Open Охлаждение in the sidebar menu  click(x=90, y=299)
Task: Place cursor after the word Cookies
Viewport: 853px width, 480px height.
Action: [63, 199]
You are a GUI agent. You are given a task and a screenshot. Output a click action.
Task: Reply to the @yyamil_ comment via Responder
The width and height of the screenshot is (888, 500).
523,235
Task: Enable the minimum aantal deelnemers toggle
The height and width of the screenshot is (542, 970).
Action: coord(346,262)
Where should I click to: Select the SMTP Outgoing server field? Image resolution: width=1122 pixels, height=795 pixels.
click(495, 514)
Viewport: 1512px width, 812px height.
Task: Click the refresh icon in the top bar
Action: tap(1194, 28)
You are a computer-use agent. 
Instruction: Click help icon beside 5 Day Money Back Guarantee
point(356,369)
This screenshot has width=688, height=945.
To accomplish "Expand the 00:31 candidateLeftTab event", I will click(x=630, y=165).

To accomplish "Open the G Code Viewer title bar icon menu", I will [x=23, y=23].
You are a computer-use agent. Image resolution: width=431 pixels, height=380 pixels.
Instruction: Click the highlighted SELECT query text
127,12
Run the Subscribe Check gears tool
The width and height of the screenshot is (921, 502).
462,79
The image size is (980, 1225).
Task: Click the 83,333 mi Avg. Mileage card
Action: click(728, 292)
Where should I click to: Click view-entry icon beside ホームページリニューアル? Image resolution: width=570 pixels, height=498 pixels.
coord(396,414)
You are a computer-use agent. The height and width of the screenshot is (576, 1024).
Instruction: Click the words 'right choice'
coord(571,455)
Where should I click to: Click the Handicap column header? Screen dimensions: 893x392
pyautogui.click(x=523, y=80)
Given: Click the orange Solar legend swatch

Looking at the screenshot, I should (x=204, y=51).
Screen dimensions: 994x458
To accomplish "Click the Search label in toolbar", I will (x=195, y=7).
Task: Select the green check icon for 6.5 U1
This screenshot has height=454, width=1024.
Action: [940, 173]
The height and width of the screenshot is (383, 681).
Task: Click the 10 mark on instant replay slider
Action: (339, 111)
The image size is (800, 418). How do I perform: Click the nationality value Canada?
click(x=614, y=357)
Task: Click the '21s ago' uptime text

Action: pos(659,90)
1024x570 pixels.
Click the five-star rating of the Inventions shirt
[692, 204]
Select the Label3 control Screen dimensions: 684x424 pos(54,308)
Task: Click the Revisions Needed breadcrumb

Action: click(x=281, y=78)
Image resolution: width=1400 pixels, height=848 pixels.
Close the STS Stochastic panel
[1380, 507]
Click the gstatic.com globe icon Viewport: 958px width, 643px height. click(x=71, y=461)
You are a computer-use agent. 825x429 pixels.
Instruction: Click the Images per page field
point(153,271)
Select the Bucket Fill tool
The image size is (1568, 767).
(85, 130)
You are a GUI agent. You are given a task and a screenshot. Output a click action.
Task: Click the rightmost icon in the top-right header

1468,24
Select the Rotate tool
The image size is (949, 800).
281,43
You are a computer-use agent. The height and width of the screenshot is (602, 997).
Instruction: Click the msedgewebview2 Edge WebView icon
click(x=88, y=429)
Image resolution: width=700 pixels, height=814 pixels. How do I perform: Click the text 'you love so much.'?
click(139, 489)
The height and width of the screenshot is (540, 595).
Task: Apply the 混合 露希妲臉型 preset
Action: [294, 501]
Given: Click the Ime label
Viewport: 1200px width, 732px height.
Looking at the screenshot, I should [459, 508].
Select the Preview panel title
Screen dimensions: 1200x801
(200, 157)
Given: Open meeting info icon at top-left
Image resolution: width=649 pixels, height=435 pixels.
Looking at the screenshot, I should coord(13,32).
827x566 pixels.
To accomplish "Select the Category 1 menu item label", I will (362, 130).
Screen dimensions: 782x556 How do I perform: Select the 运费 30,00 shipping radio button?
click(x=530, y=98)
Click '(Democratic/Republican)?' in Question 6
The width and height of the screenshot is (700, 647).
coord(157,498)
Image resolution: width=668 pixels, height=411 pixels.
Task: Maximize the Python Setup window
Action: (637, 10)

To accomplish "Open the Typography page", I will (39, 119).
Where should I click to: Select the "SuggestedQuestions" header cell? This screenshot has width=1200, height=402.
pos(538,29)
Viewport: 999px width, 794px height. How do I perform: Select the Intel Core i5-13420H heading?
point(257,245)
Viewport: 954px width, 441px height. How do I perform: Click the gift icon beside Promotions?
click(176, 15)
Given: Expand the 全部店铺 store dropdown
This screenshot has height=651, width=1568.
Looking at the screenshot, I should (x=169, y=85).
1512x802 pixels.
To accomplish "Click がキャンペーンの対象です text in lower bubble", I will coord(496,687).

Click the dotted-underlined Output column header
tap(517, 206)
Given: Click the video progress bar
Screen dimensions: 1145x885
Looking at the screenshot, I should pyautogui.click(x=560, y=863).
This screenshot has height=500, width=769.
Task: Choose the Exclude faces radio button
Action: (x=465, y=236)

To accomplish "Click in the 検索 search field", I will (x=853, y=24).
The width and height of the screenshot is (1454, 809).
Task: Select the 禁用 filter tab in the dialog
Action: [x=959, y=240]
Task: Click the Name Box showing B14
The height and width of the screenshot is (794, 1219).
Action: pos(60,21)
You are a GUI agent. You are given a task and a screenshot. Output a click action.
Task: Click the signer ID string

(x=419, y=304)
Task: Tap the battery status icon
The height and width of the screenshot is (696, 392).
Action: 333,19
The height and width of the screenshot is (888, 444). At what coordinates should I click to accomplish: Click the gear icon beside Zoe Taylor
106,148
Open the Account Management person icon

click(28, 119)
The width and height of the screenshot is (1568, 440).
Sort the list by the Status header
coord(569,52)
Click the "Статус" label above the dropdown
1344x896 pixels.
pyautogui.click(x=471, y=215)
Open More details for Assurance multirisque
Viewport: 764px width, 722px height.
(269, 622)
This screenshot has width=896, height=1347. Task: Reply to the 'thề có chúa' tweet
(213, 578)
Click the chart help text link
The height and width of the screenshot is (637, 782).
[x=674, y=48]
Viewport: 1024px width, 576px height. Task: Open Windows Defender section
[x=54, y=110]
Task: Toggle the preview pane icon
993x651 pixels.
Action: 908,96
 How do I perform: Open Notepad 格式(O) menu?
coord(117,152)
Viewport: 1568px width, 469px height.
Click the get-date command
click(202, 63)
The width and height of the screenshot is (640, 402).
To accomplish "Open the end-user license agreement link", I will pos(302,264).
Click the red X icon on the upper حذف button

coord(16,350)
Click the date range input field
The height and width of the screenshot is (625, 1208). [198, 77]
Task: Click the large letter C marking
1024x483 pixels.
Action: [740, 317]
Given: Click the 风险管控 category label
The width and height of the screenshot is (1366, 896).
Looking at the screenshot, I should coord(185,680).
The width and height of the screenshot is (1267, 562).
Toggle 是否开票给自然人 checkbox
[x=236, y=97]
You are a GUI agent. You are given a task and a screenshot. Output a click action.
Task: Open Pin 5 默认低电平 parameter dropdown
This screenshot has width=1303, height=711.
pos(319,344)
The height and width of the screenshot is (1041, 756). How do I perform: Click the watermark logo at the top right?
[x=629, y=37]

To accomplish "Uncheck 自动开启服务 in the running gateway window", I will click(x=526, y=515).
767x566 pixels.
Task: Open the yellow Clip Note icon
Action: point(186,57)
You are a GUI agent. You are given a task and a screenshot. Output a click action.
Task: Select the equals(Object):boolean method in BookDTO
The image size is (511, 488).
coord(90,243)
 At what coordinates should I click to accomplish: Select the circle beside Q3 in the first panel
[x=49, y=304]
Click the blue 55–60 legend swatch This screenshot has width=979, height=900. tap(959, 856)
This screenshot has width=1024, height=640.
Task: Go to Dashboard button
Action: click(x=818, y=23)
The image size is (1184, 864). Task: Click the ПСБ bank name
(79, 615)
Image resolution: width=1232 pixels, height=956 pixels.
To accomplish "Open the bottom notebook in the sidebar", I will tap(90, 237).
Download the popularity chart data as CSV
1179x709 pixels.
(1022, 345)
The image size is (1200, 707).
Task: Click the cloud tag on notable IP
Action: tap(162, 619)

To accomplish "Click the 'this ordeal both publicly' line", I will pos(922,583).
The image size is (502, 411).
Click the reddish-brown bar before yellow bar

What the exercise asks: Wherever the word "sidebar" turns up in the records, copy out the line it is on.

Answer to this task:
Open Охлаждение in the sidebar menu  click(x=90, y=299)
To accomplish "Open the bottom notebook in the sidebar", I will tap(90, 237).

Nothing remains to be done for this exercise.